Каким бы безмерно личным делом это ни представлялось, оно все же не должно восприниматься как абсолютно личное, ибо именно насилие утрированием возводит смысл суждения в область сверхличного, почти мистического, от чего Райнер старался избавиться. Когда однажды, годы спустя, мы встретились втроем в Париже, Райнер потом никак не мог понять, почему его мать не вызвала во мне с первого взгляда отвращения, а показалась всего лишь изрядно сентиментальной. В его отвращении присутствовало отчаяние, вызванное тем, что он был вынужден видеть в ней свое собственное злорадно искаженное отражение: в своем религиозном чувстве – суеверие и ханжество, в творческом воодушевлении – тщеславную сентиментальность; любое его неприятие характера матери лишь в очень слабой степени отражает ту смертную тоску, с какой он не принимал его признаков в себе самом, когда самое сокровенное и благословенное в нем, точно призрачная оболочка, напоминало, что она и есть он сам – извечное материнское лоно, рождающее пустоту…
Когда я представляю себе людей со стихами Райнера в руках – не таких, что лениво глазеют на них, как иные глазеют на картины в музее, – меня пронзает мысль о том, какое побуждение в них воплощено: побуждение к сотворчеству и совместной радости. Мне кажется, что и они, глубоко сопереживающие, не могут не воздать должное жизни, беды и борения которой вылились в это великолепие, ожившее в душе. Более того, можно утверждать, что художник сам в них воздает должное всем пережитым им несчастьям: не подлежит сомнению, что торжество элегий было для него праздничным утверждением своего отчаяния. Тайна в том, что его концепция искусства не отрицает взаимосвязи с ужасным и прекрасным. То, что происходит за непроницаемой завесой, происходит под знаком призыва, прозвучавшего еще в "Часослове":
Пусть будет все: и красота, и ужас!
Кто видел, как это происходит, тому глубоко в душу запало знание о неизбывности пронзительного одиночества Райнера, которое лишь на горных вершинах только на мгновение щадящим жестом закрывало ему глаза, чтобы он не видел пропасти, в которую прыгал. Кто видел, как это происходит, тот не пытался вмешиваться. А лишь взирал – бессильно и благоговейно.
Добавление. 1914 год
Апрель, наш месяц, Райнер, – месяц, предшествовавший тому, что свел нас вместе. Я много думаю о тебе, и это не случайно. Ведь в нем, в апреле, заключены все четыре времени года, с его по-зимнему леденящим воздухом и жарким сиянием солнца, с его напоминающими осень бурями, которые покрывают влажную землю не блеклыми листьями, а шелухой бесчисленных лопнувших почек, – разве в этой земле в любой час не таится весна, о которой узнаешь еще до того, как ее увидишь? И прежде всего та тишина и самоочевидность, которые соединили нас как нечто, что существовало всегда.

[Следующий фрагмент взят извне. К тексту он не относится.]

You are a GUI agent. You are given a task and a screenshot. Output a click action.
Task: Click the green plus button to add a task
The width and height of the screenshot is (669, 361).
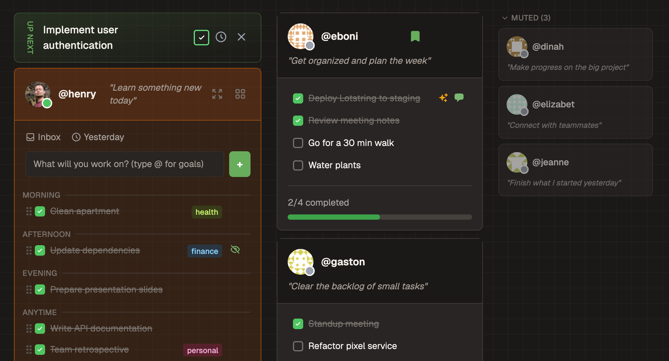(239, 164)
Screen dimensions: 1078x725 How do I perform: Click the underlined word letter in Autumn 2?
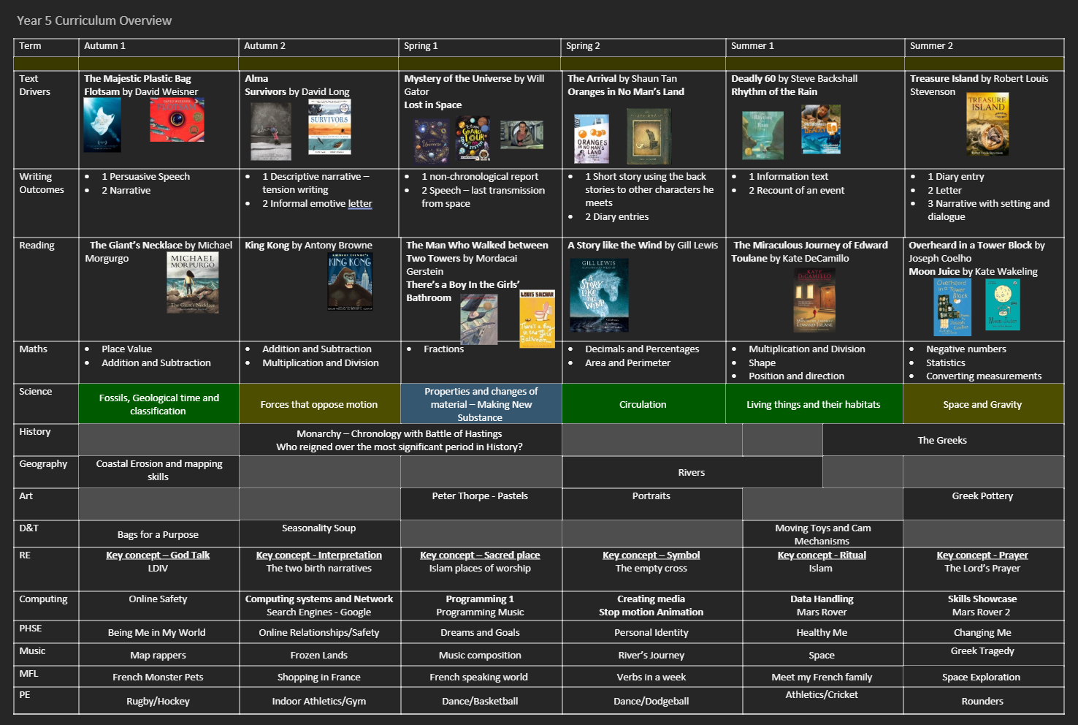tap(360, 204)
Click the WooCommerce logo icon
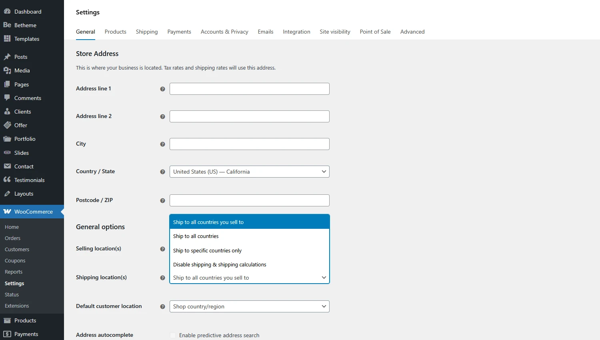Image resolution: width=600 pixels, height=340 pixels. tap(8, 211)
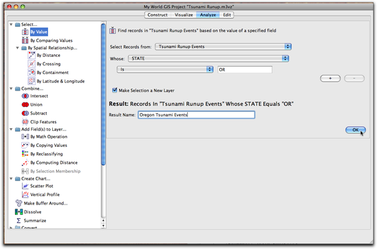
Task: Collapse the Combine... folder
Action: click(11, 88)
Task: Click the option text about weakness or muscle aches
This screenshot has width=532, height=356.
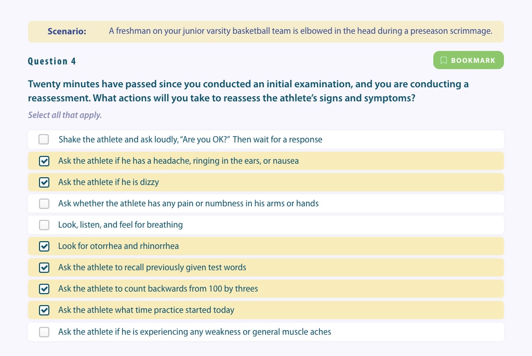Action: 194,332
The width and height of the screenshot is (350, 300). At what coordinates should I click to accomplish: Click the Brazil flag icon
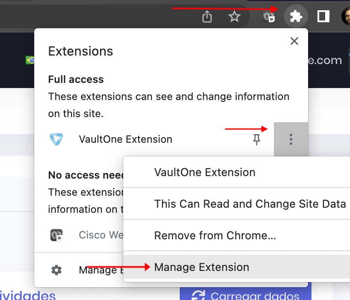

Если я много лет подряд была твоей женой, то только потому, что ты был для меня первым истинным, единым и нераздельным в телесной и человеческой сути, не подлежащим сомнению фактом самой жизни. Я могла бы слово в слово повторить тебе то, что ты сказал мне, признаваясь в любви: "Только ты для меня истинна". Так мы стали супругами, еще до того, как стали друзьями, и подружились мы едва ли по выбору, а, скорее, по причине глубинно свершившегося родства. Не две половинки стремились слиться в единое целое: поразительное единство в страхе осознало себя в единстве непостижимом. Мы были как брат и сестра – но как в доисторические времена, когда инцест еще не стал святотатством.